National Geographic Channel launched a new series — Rescue Ink Unleashed — Friday night (Sept. 25), amid the fall flurry of broadcast-network premieres. Fortunately, the 10 p.m. debut did have a strong lead-in from a new episode of The Dog Whisperer.
A fitting and fortunate lead-in, as the Rescue Ink troupe deals with many dogs, and these men and their Harleys are large enough that they don’t need to do much more than whisper to get their point across.
Their point: Don’t abuse animals. Or we will come rescue them.
On Wednesday night, Nat Geo threw a launch party for the show and the Long Island, N.Y.-based animal-welfare organization at a nightclub in midtown Manhattan. Network general manager Steve Schiffman said at the event that it was a bit daunting to kick off a new series in such a competitive TV environment — but it’s also a time when lots of people are tuning in, and the show should benefit from good press.
“The media love these guys,” Schiffman said, on stage with the show’s heavily muscled and tattooed (all but Angel) heroes. “They’re rock stars. Keep it up!”
Friends from weight rooms and autobody shops, the members of Rescue Ink — including Batso, Eric, Big Ant, G, Joe Panz, Johnny O., Des the Cat Man and “den mother” Mary Fayet — share a love of animals. They were galvanized into action in 2007 after a pitbull terrier on Long Island was found tied to a tree and burned to death.
In the premiere episode, screened at the party, their exploits include extracting three hungry pitbulls from a locked Bronx apartment after their owner, an Iraq veteran, was beaten and hospitalized; confronting a man accused by neighbors of shooting a pellet gun at feral cats in his yard; and, hilariously, chasing chickens that were let loose in a Queens neighborhood. It got a bit easier after they realized chickens can fly straight up.
The Wire, impressed by their work, even bought a T-shirt from Rescue Ink volunteers (available from Rescueink.org) at the party. Slogan: “Abusers are losers.”
Schiffman said the network ordered six episodes of the National Geographic-produced show, with options to add more in a hurry.
Despite the fall competition, he said, “We’re preparing as if this is going to be a hit.”
MTV’s 'Valemont’ Targets 3 Screens
MTV will continue testing multi-platform show distribution this week when it debuts a short-form limited series, Valemont, on MTV, MTV.com and Verizon Wireless’s V Cast mobile platform.

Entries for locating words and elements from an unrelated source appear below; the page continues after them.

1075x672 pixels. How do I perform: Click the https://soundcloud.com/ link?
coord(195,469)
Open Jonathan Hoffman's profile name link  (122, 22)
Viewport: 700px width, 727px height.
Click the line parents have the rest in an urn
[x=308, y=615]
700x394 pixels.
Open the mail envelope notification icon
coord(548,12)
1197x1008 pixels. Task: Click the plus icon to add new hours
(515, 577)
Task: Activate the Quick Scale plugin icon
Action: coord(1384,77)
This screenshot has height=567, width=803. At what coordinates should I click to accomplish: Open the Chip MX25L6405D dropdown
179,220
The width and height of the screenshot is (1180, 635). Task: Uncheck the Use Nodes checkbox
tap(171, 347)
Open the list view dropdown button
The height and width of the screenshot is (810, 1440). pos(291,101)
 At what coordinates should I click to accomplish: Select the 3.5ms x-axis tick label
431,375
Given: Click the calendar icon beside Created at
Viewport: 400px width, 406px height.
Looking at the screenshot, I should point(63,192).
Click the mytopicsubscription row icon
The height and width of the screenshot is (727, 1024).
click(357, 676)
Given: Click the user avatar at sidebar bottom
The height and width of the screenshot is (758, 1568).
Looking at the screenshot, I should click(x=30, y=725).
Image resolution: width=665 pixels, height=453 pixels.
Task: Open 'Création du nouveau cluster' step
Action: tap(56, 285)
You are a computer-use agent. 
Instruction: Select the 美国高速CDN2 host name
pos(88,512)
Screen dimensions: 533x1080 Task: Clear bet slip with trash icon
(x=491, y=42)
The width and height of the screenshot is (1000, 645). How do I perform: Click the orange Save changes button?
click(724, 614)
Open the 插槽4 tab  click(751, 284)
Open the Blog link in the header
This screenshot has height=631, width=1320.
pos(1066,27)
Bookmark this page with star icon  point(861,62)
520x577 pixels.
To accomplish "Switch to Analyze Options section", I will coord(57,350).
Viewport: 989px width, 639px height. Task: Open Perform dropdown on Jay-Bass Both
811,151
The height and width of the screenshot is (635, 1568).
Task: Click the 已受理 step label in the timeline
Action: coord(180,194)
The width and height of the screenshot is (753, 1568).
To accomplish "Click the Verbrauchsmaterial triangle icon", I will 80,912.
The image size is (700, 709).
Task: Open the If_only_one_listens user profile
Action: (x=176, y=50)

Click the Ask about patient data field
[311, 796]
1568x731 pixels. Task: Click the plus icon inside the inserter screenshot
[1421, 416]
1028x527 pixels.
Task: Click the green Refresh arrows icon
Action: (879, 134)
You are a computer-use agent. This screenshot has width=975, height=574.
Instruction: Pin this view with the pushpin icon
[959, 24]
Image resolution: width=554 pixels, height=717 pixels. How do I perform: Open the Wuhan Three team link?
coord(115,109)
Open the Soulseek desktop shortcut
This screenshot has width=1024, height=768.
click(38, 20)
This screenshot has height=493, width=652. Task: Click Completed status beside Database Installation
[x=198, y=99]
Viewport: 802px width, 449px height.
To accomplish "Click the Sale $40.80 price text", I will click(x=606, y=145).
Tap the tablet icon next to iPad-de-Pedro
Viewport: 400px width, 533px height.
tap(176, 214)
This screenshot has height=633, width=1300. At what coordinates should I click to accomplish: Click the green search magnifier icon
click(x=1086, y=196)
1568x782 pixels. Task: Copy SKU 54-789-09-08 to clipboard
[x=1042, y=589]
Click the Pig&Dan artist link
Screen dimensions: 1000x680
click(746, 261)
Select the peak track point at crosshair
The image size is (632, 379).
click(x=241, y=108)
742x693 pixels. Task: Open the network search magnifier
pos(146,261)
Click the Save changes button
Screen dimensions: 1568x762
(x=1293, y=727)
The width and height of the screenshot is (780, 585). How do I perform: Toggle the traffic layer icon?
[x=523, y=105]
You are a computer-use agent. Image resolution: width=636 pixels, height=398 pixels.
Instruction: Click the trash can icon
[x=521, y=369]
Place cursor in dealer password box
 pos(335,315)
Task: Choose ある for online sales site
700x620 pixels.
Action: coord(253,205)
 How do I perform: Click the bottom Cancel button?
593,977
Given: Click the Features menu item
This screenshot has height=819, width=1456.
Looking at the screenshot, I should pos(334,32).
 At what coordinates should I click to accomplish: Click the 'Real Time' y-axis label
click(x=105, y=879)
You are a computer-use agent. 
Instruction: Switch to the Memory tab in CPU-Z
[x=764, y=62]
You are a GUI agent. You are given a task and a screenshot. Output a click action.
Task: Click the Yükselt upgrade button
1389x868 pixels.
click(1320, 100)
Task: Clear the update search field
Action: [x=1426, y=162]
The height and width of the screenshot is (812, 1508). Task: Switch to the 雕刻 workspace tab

For six weeks beginning Sept. 29, a two-and-a-half-minute episode from the series — which follows a high school girl looking for clues about her brother’s mysterious disappearance from the prestigious Valemont College — will appear ahead of The Hills and after The City. After the first 12 episodes run on MTV, the remaining 23 Valemont episodes will premiere weekly on MTV.com and series sponsor Verizon Wireless’s V Cast.
Short-form MTV music series $5 Cover had a similar cable-online play in May. MTV plans a second season of that show, which tracks up-and-coming musical acts in Memphis. It is unclear whether that series will live on MTV, MTV.com or both, network officials say.
MTV also launches an unusual animated show Monday (Sept. 28) from Animax Entertainment, founded by SCTV’s Dave Thomas.
Popzilla, a Monday-Thursday (6:30 p.m.) sketch comedy series, spoofs celebrity news from the previous week. It’s kind of a cross between the E!’s The Daily Ten and Comedy Central’s South Park. Flash animation enables the quick turnaround needed to keep it all topical. Look for sketches lampooning the Jonas Brothers, Brad Pitt and Angelina Jolie (pictured), and President Obama (faking his own death) in viral locations near you.
Chavez No Fan Of 'Family Guy’
Speaking of animation, looks like Family Guy won’t be nominated for the Venezuelan version of an Emmy anytime soon.
According to numerous reports last week, the Venezuelan government was ramping up its campaign against the off-Fox show. Justice minister Tareck El Aissami reportedly said that cable channels that continue to carry the show would be fined by Venezuela’s answer to the Federal Communications Commission. Apparently, the minister is upset over a recent episode with a marijuana story-line.
Venezuelan president Hugo Chavez has cracked down on radio and TV stations generally in recent weeks, and is said to be ready to do the same with cable, including quotas for in-country produced content, according to the Associated Press.
No word on whether there might be a crackdown on Family Guy in its home market, but complaints about the show to the FCC are in the six figures, according to the Mississippi-based American Family Association.